*** Begin section ***

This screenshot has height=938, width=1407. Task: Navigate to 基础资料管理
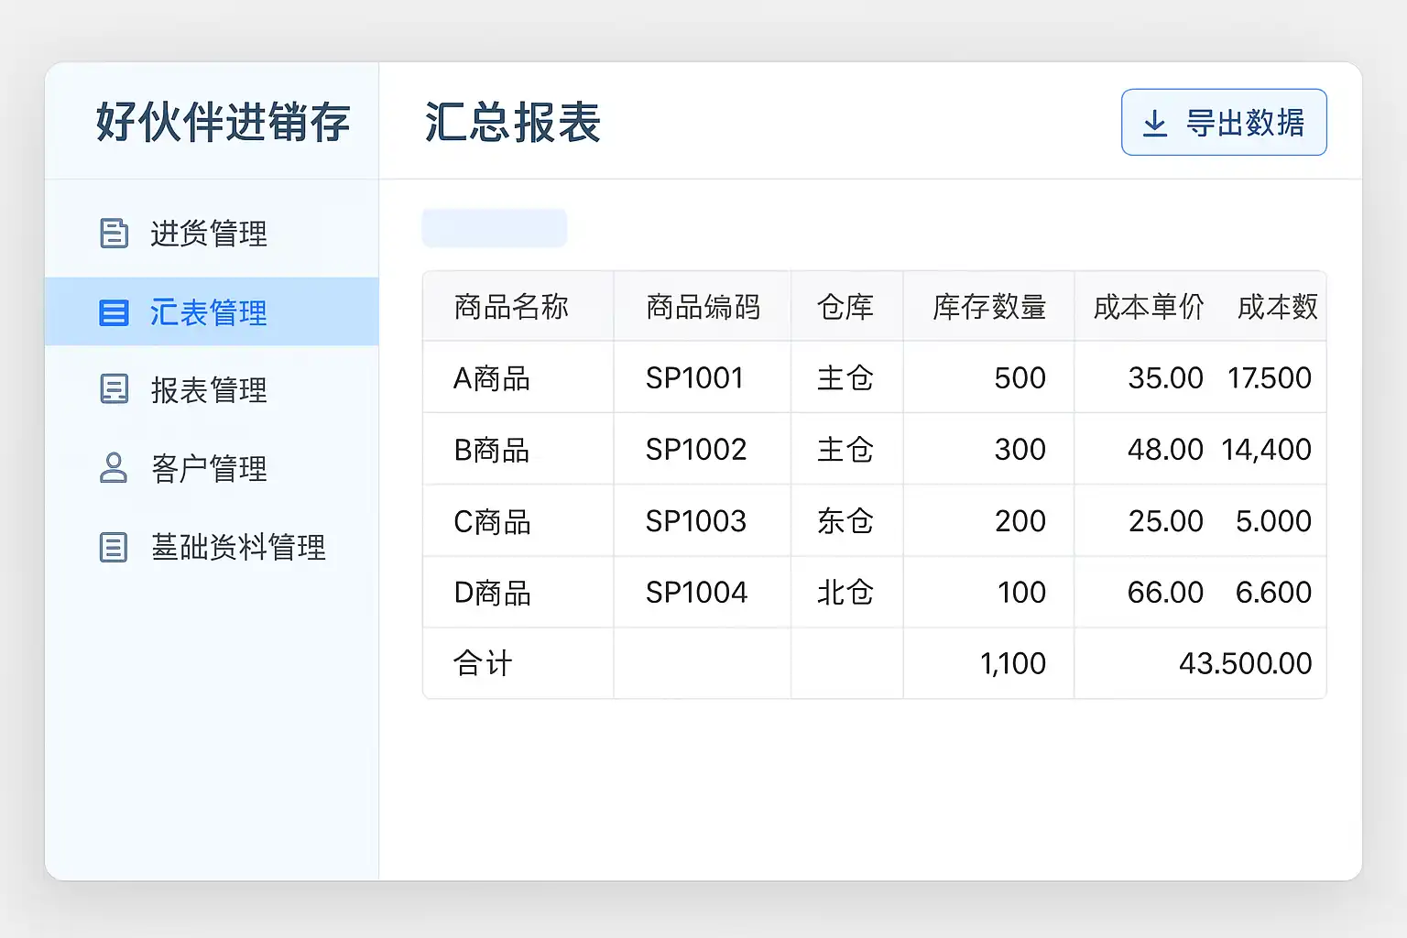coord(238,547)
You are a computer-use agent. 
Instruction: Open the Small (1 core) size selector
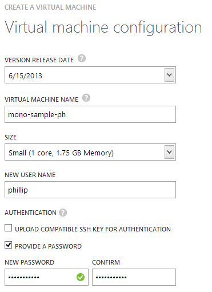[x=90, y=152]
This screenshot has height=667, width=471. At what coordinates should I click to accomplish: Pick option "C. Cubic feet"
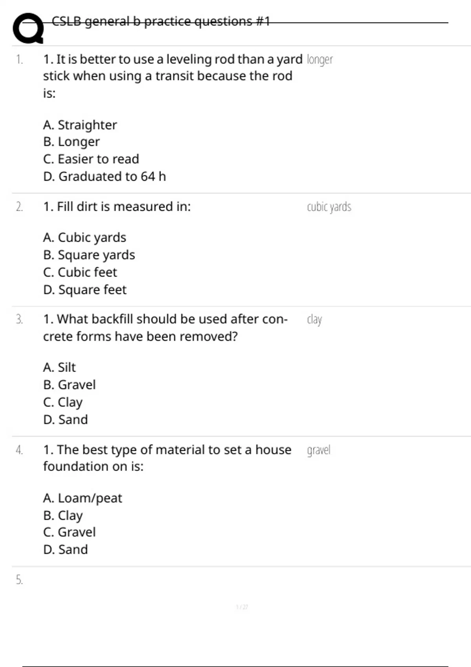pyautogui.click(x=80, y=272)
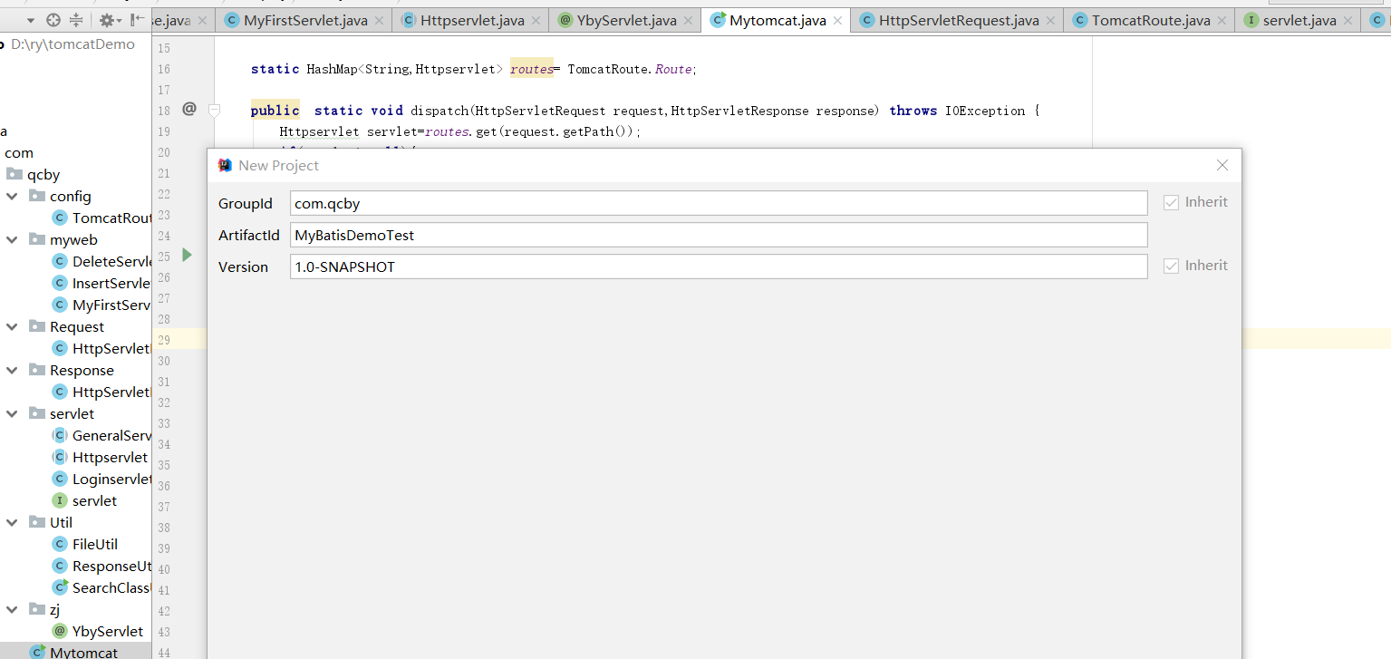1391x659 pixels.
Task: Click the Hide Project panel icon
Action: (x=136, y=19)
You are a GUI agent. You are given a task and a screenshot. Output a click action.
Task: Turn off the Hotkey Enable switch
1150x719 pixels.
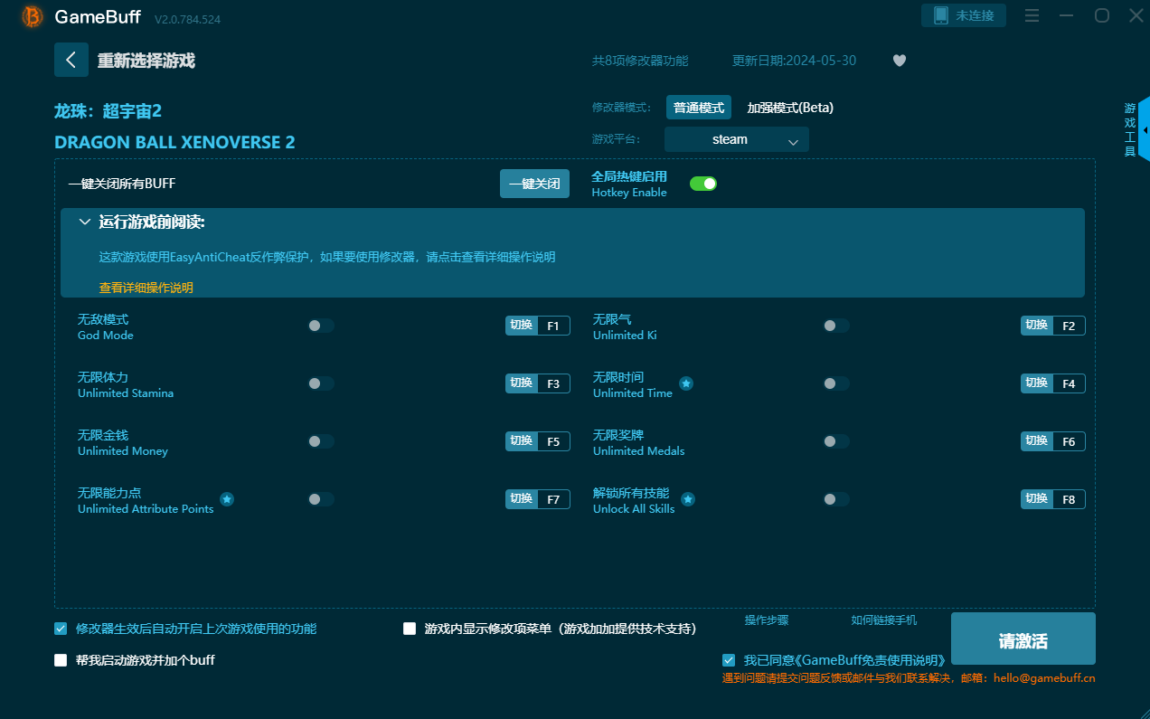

*** End section ***

> [Requirement]: Please report every line of the records above that contains the word "agent".

> [The answer]:
You are a computer-use agent. 
You are a GUI agent. You are given a task and a screenshot. Output a click action.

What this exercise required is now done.